COVID-19: foreign investment rules tightened
The Government considers that key New Zealand assets will be better protected from being sold to overseas owners in a way contrary to the national interest with the passage of the Overseas Investment (Urgent Measures) Bill. Introduced on 14 May 2020, the Bill received its first reading on 14 May 2020 and was referred to the Finance and Expenditure Committee. The Committee reported back to Parliament on 25 May 2020 and the Bill passed its third reading in Parliament on 27 May 2020. The Bill received the Royal assent on 2 June 2020 to become the Overseas Investment (Urgent Measures) Amendment Act 2020 (No 21 of 2020).
The Amendment Act amends the Overseas Investment Act 2005 to ensure that risks posed by foreign investment are effectively managed, particularly during the ongoing economic fallout from COVID-19. Declining business values create the potential for overseas investors to acquire ownership or control of business assets without government scrutiny.
The Government aims to strengthen the overseas investment regime through the Amendment Act by the following three major changes:
- The introduction of a national interest test allows the Government to deny consent to any investment ordinarily screened under the Overseas Investment Act 2005 that is deemed contrary to New Zealand’s national interest. Guidance on what the Government will consider under the national interest test is available on Treasury website www.treasury.govt.nz.
- The introduction of a temporary emergency notification powers allows the Government to review certain controlling investment no ordinarily screened under the Overseas Investment Act. If necessary, the Government is empowered to impose conditions on, prohibit, or dispose of those investments if they are contrary to New Zealand’s national interest. The Minister responsible for the Act is to assess whether the emergency power is over-capturing low-risk transactions, and if so, to consider any available options to mitigate this. This process is to occur after 45 days so as to ensure that sufficient data is available to support any assessments made by the Minister.
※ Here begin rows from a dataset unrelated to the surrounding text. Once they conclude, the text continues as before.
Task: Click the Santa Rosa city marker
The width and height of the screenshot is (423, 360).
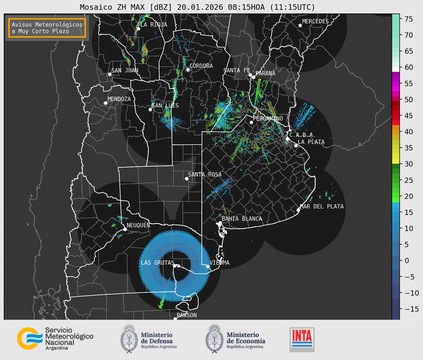Action: click(187, 179)
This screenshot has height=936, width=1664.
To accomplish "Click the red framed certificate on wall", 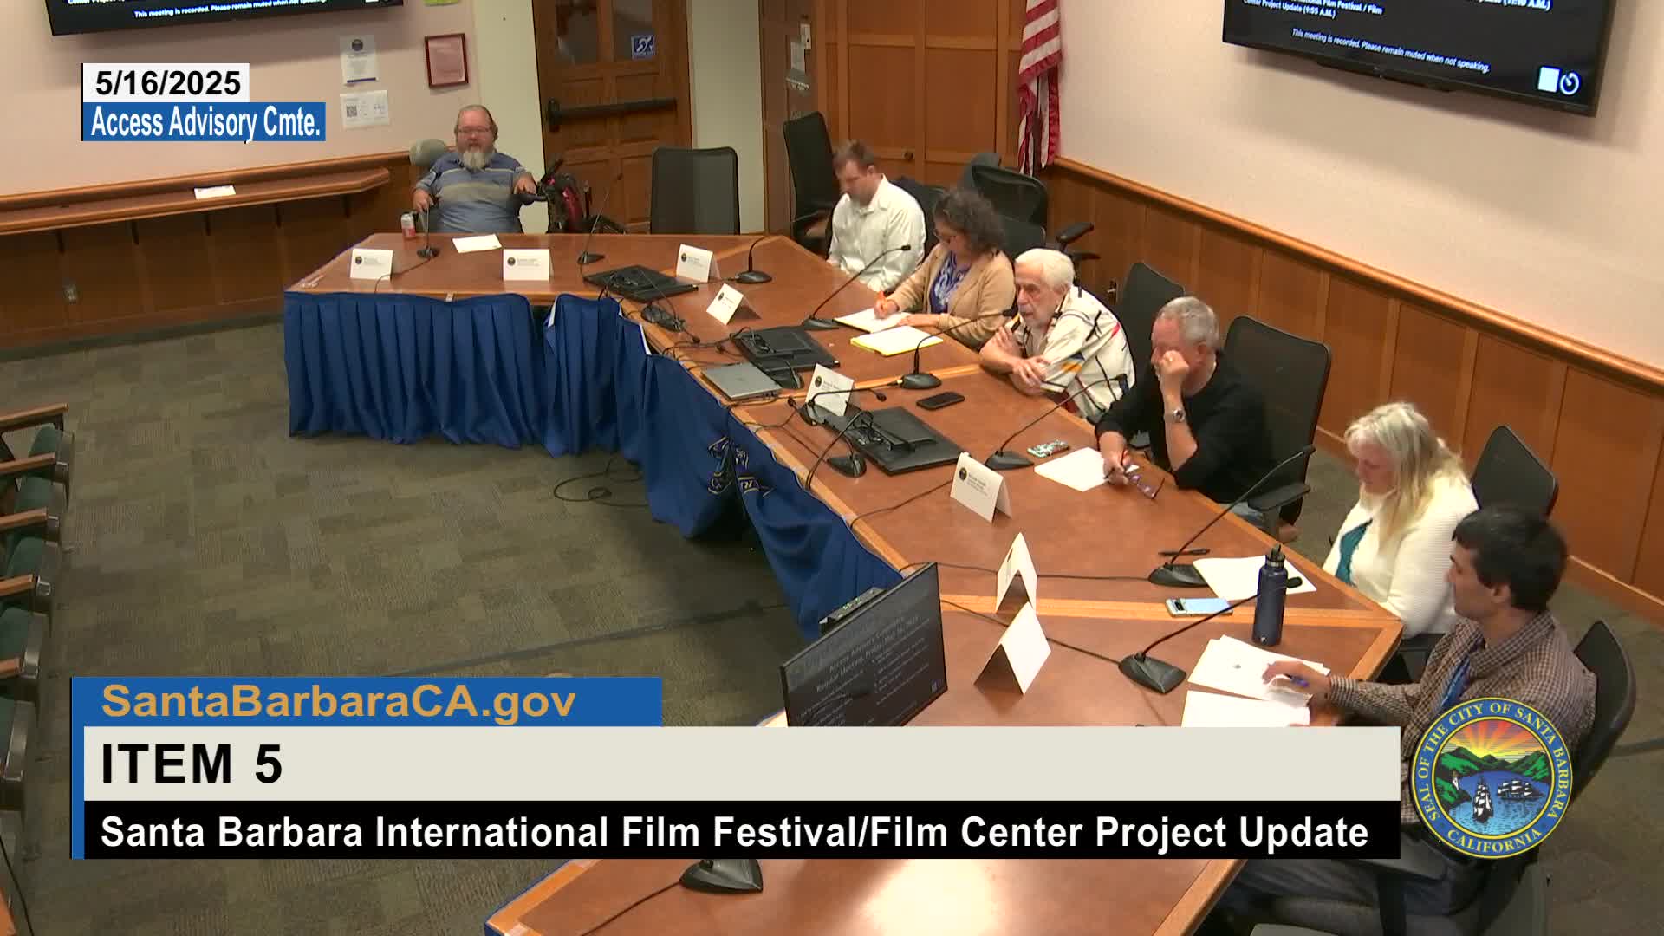I will pos(446,61).
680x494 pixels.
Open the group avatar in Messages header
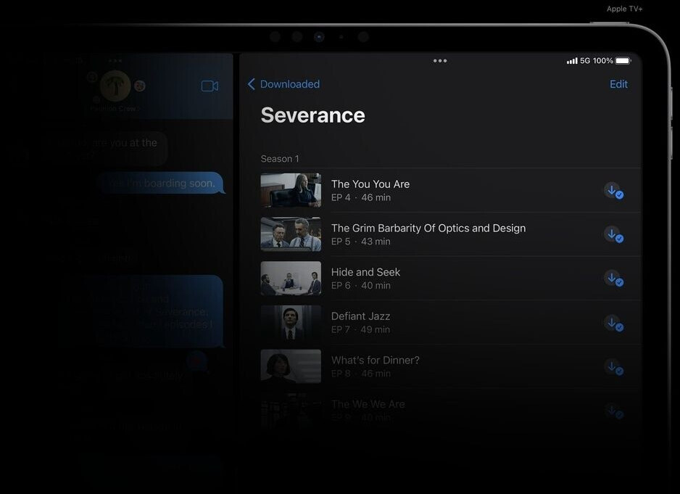115,86
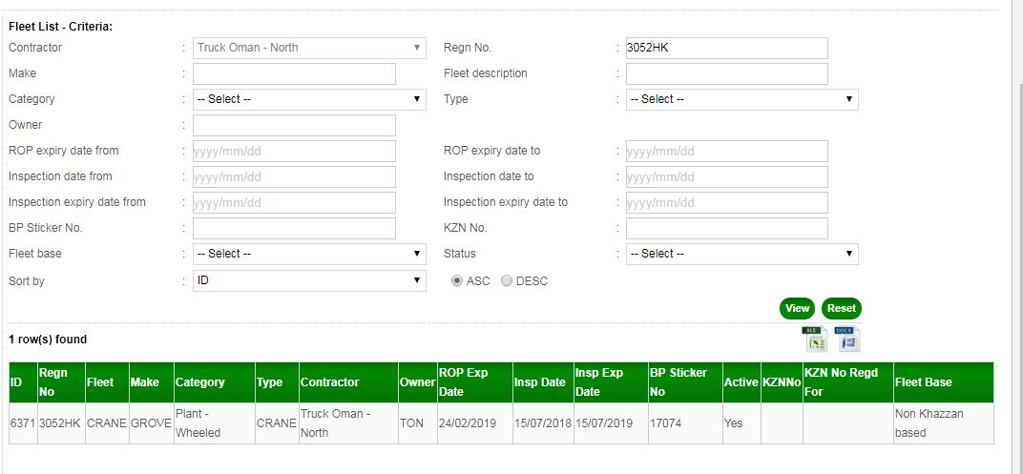Click the Regn No. input field
The image size is (1023, 474).
[726, 48]
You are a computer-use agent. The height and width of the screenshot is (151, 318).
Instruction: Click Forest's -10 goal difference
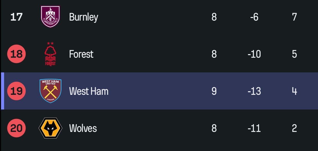tap(254, 54)
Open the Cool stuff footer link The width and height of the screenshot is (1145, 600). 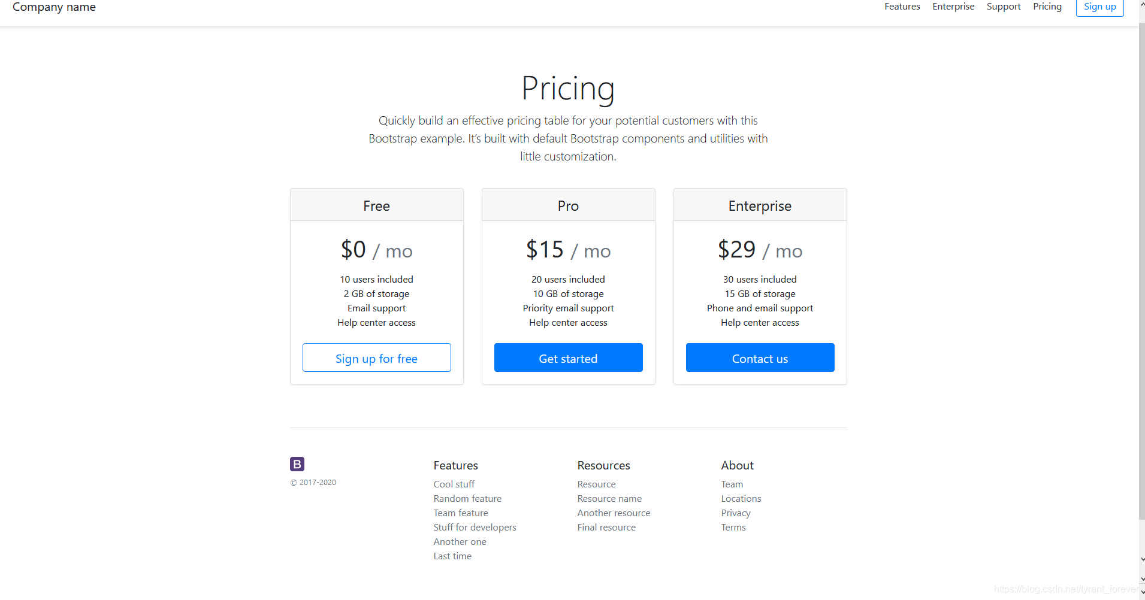(x=454, y=484)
- The introduction of a national security and public order call-in power replaces the above emergency notification power when it is removed. The Government is empowered to review certain investments in strategically important businesses that are not ordinarily screened under the Overseas Investment Act, and impose conditions on, prohibit, or dispose of those investments that pose a significant risk to national security or public order.
The Overseas Investment (Urgent Measures) Amendment Act has the concurrent aim of supporting productive foreign investment. It will do this by reducing unnecessary regulatory costs on investors.
The Amendment Act is in two parts. Part 1 amends the Overseas Investment Act while Part 2 amends the Anti-Money Laundering and Countering Financing of Terrorism Act 2009, the Fisheries Act 1996, and the Tax Administration Act 1994.
Part 2, subpart 3 of the Overseas Investment (Urgent Measures) Amendment Act amends the Tax Administration Act 1994 by inserting new cl 39B in sch 7, pt C, subpt 1. This amendment overrides the confidentiality provisions in the Tax Administration Act to allow the Commissioner to disclose certain sensitive revenue information to the regulator under the Overseas Investment Act 2005 and to a list of public sector agencies that have some connection with the management of national security or public order risks associated with transactions by overseas persons.